The red haired man who sat directly opposite her rolled his eyes, “The company can’t do that. They have roots in the community,” his name was Jimmy and he'd just gotten out of the Army. He'd joined the service in hopes of acquiring computer skills but in the end all he'd gained for his six years was a bit of inoperable shrapnel and an obsession with Star Trek. The walls of his work space were cluttered with pictures of different girls from the different Star Trek shows. “Besides we’re the most productive of the three regional call centers.”

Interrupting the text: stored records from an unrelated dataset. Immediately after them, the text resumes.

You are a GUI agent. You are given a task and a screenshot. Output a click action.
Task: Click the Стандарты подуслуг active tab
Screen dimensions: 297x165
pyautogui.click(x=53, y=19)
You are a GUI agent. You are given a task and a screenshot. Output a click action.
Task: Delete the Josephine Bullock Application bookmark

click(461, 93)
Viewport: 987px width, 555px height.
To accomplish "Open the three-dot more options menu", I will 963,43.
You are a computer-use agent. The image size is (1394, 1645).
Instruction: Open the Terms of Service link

“Oh yeah,” Cosmos said, “I bet they say the same thing to the people working at the other call centers.”
Mike shared her cynicism but he hoped she was wrong, he enjoying himself here. It was nice to not spend all day Sunday dreading going in to work on Monday.

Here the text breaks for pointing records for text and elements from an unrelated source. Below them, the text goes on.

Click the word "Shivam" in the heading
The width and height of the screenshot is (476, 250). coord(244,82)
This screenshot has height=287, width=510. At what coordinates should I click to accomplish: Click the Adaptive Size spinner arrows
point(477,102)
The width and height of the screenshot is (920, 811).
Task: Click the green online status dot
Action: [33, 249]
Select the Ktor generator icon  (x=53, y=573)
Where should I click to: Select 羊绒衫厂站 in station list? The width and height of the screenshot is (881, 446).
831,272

“You know just because-” Jimmy’s phone bleeped, he turned his attention to his computer screen as it filled with information, “Thank you for calling Trinity Advance Corporation, I am James your Sales and Billing Technologist. How may I be of service to you today?”
“And anyway,” Cosmos continued, “if they’re all so gung ho for this this place then why haven’t they fixed that leak in the ladies room?”

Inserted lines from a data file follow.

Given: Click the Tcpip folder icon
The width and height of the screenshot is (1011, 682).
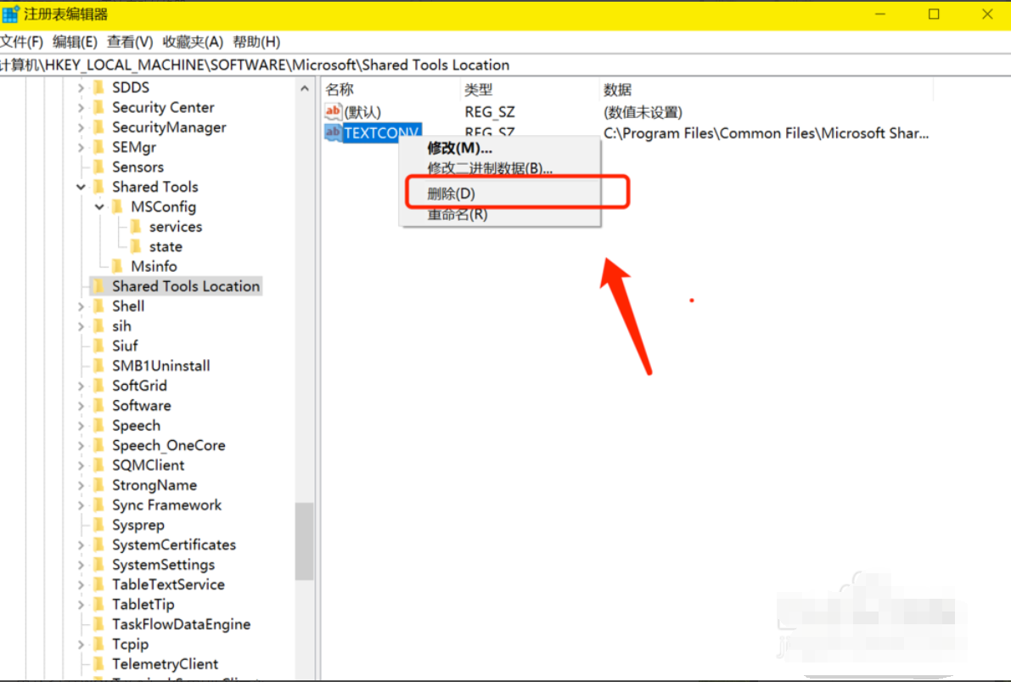Looking at the screenshot, I should click(x=98, y=645).
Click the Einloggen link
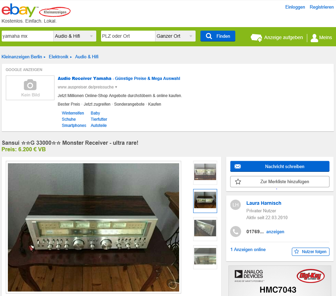The height and width of the screenshot is (296, 336). [x=295, y=7]
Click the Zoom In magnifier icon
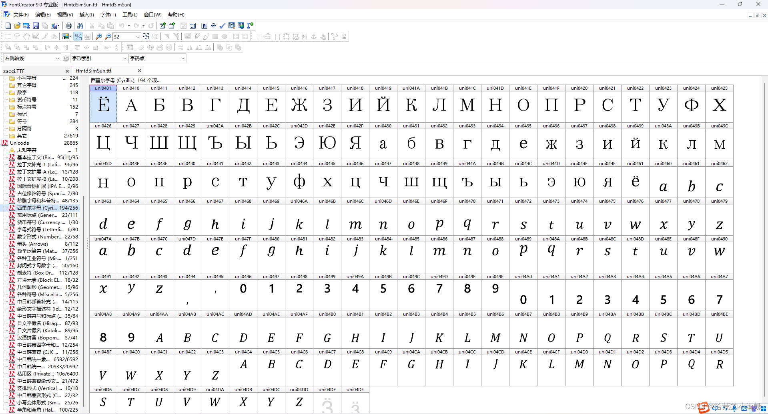This screenshot has height=414, width=768. click(99, 36)
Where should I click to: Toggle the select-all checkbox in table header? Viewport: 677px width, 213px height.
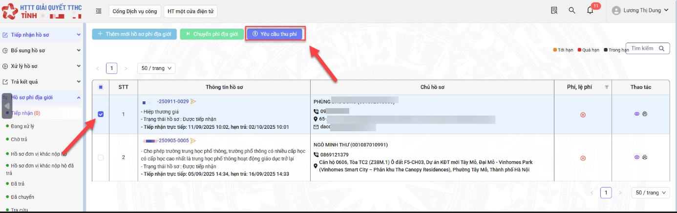[101, 87]
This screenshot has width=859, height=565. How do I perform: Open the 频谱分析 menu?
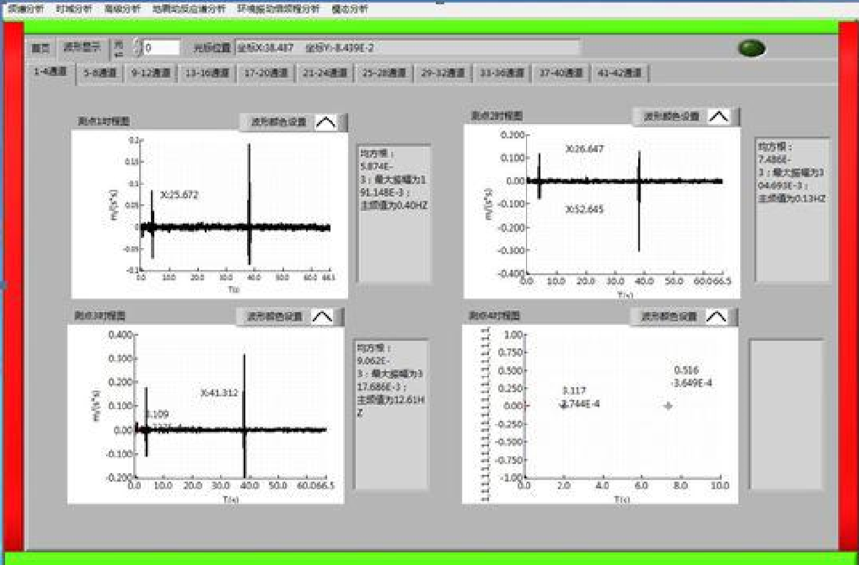[x=25, y=8]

“There’s a leak?” Mike asked.
“They’re always a leak. They fix it and it comes right back and no matter what they do it always reeks of-” Her phone bleeped, “Thank you for calling Trinity Advance Corporation, I am Cosmos your Sales and Billing Technologist. How may I be of service to you today? Cosmos…no really.”
There wasn’t a leak in the men’s room but Mike had to admit there was a strange, almost salty, odor, and it was always a few degrees too warm in there. Actually they kept the whole darn building a little too warm for his tastes. His phone bleeped. “Thank you for calling Trinity Advance Corporation, I am Michael your Sales and Billing Technologist. How may I be of service to you today?”
“Why is toaster?” The voice on the other end of the line choked and gurgled, “What is the referent?”
“What?” Mike turned the volume of his headset up, certain he’d misheard, “I’m sorry could you repeat that?”
“Clamo, clamatis, omnes clamamus pro glace lactis!” The voice continued, “I can see the Husk Worlds when I close the eyes. Aegri somnia!”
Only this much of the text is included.